== Required work ==
Check each line of the records below and collect those holding "agent".

[Saved entries]
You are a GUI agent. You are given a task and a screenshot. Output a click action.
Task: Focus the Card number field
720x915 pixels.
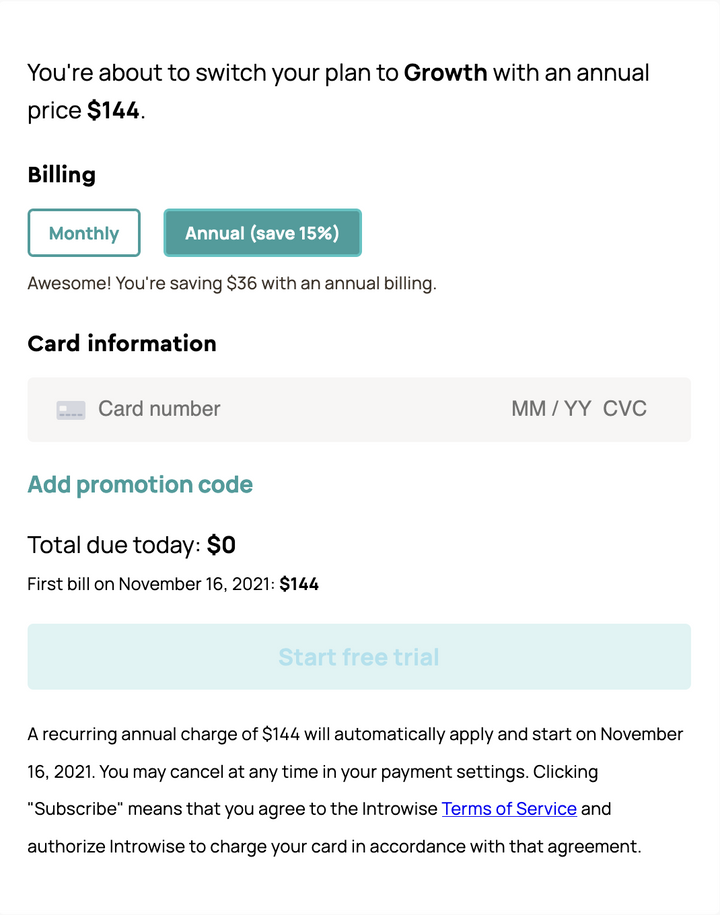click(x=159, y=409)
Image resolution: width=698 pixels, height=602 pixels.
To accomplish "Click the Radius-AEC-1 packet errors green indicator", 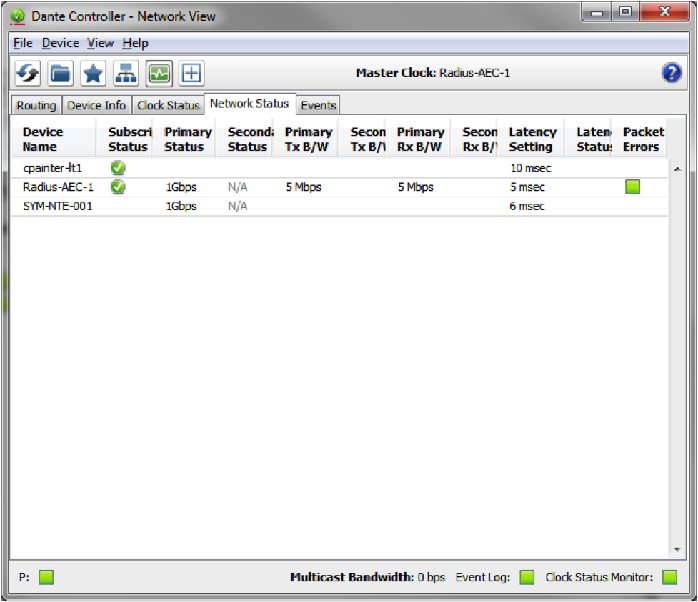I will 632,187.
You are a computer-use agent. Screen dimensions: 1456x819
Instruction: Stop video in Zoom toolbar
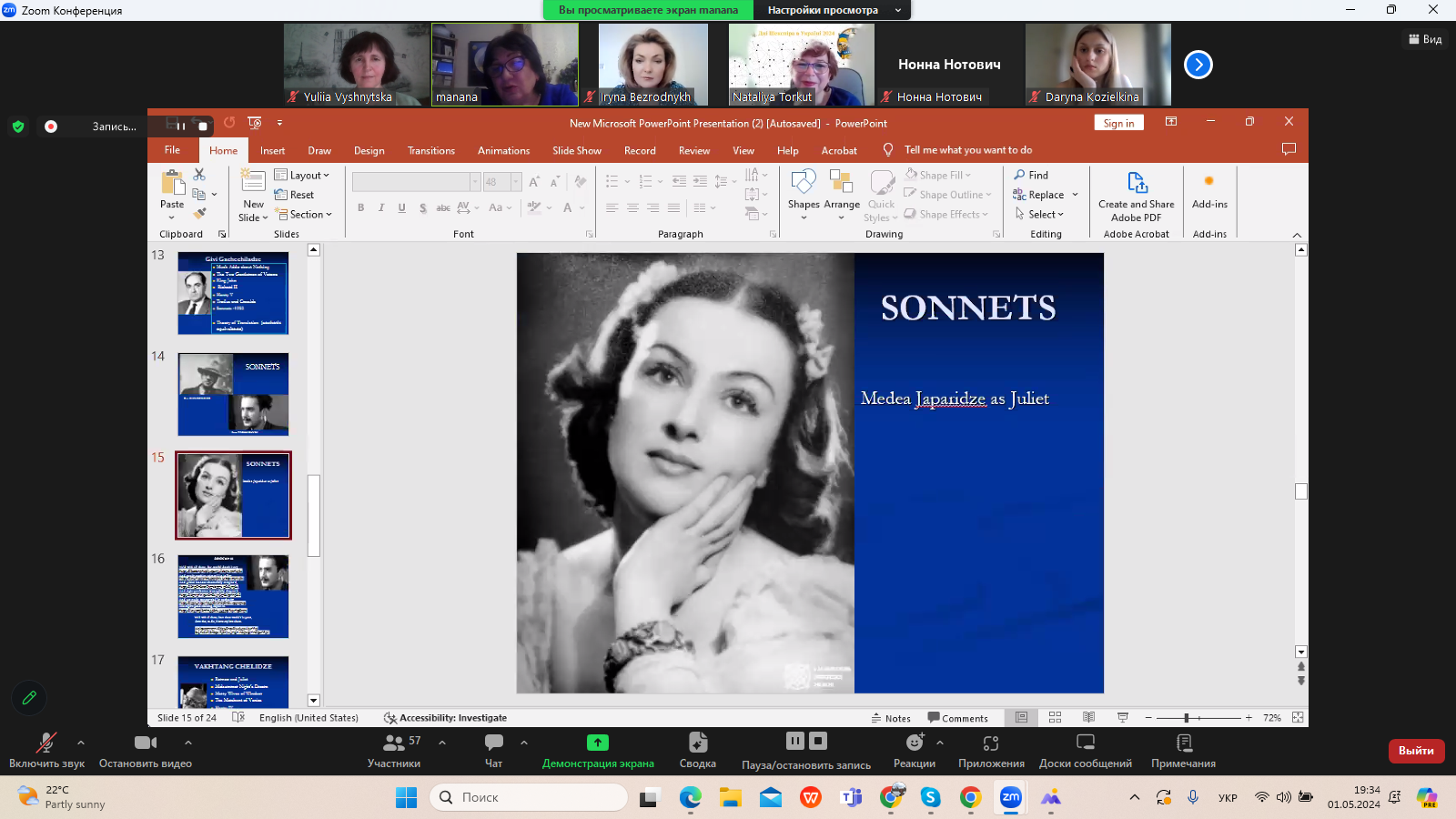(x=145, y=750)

* * *

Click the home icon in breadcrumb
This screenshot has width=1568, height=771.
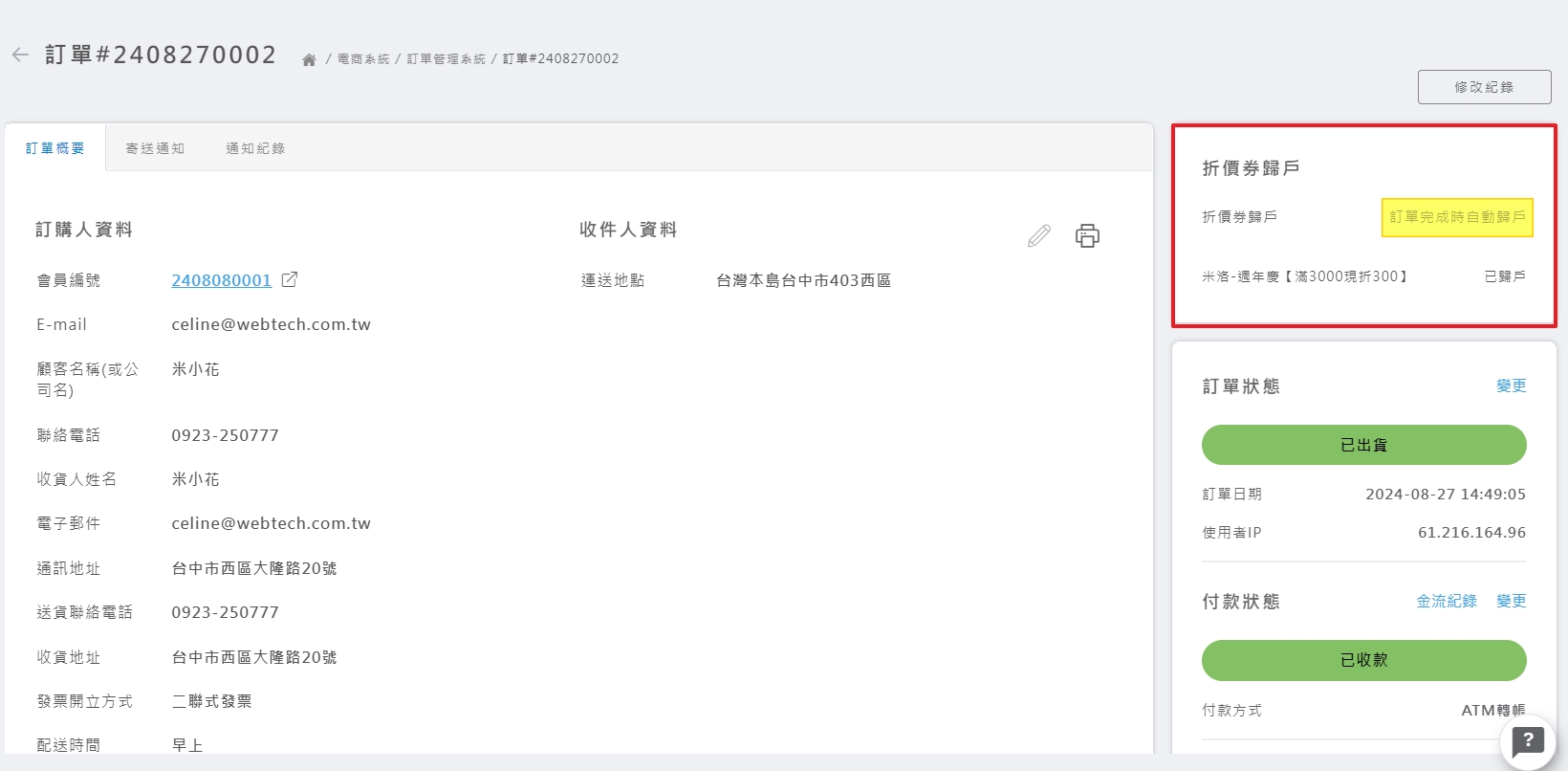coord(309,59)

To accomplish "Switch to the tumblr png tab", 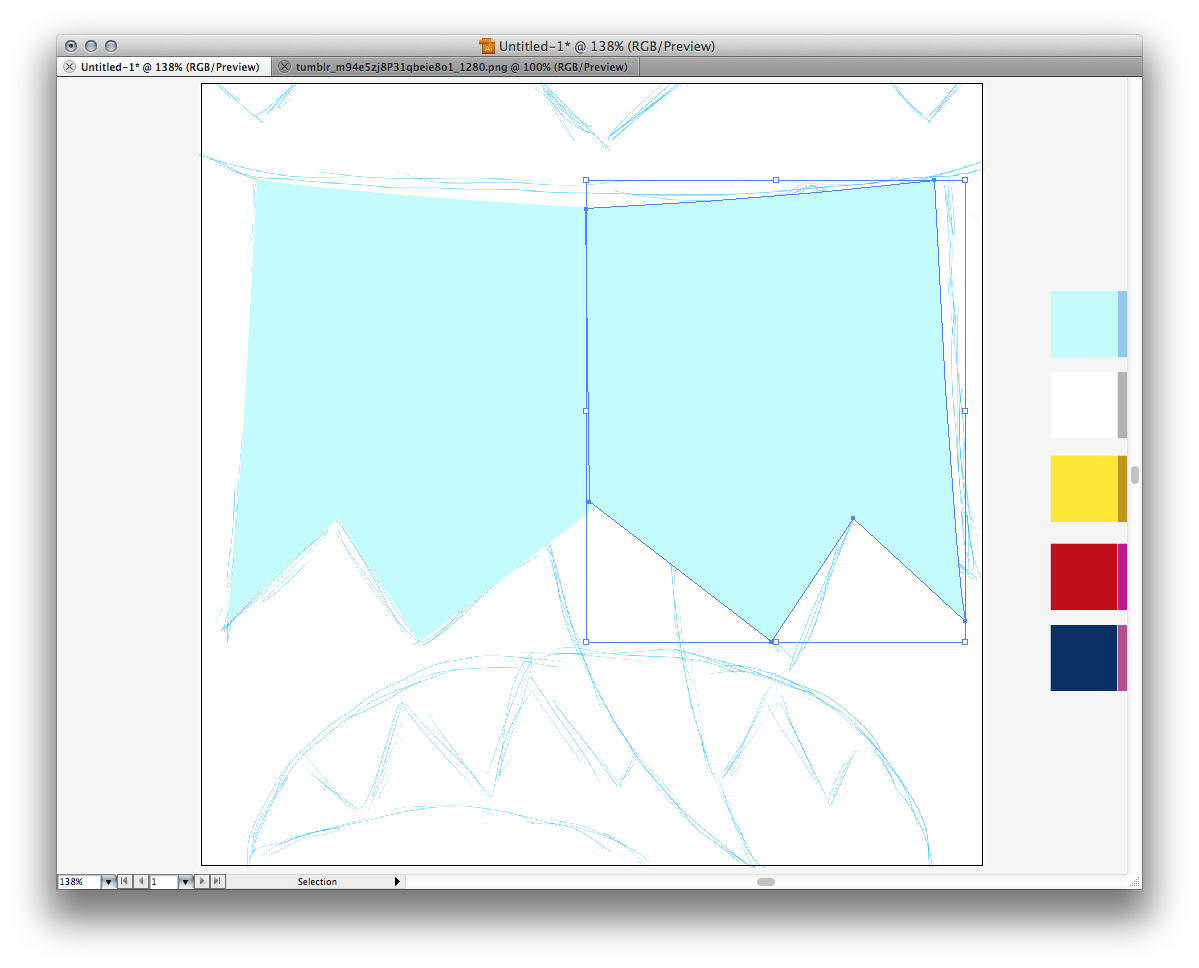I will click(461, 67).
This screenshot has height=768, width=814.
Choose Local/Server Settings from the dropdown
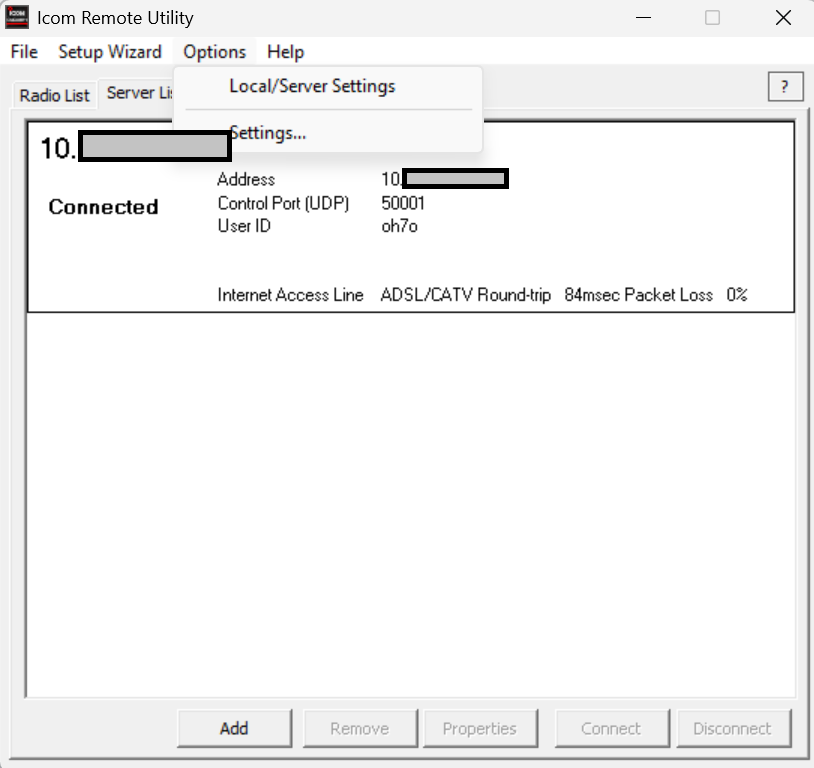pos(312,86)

== Output below ==
You are a GUI agent. You are given a task and a screenshot. Output a click action.
You are a computer-use agent. Screen dimensions: 1456x819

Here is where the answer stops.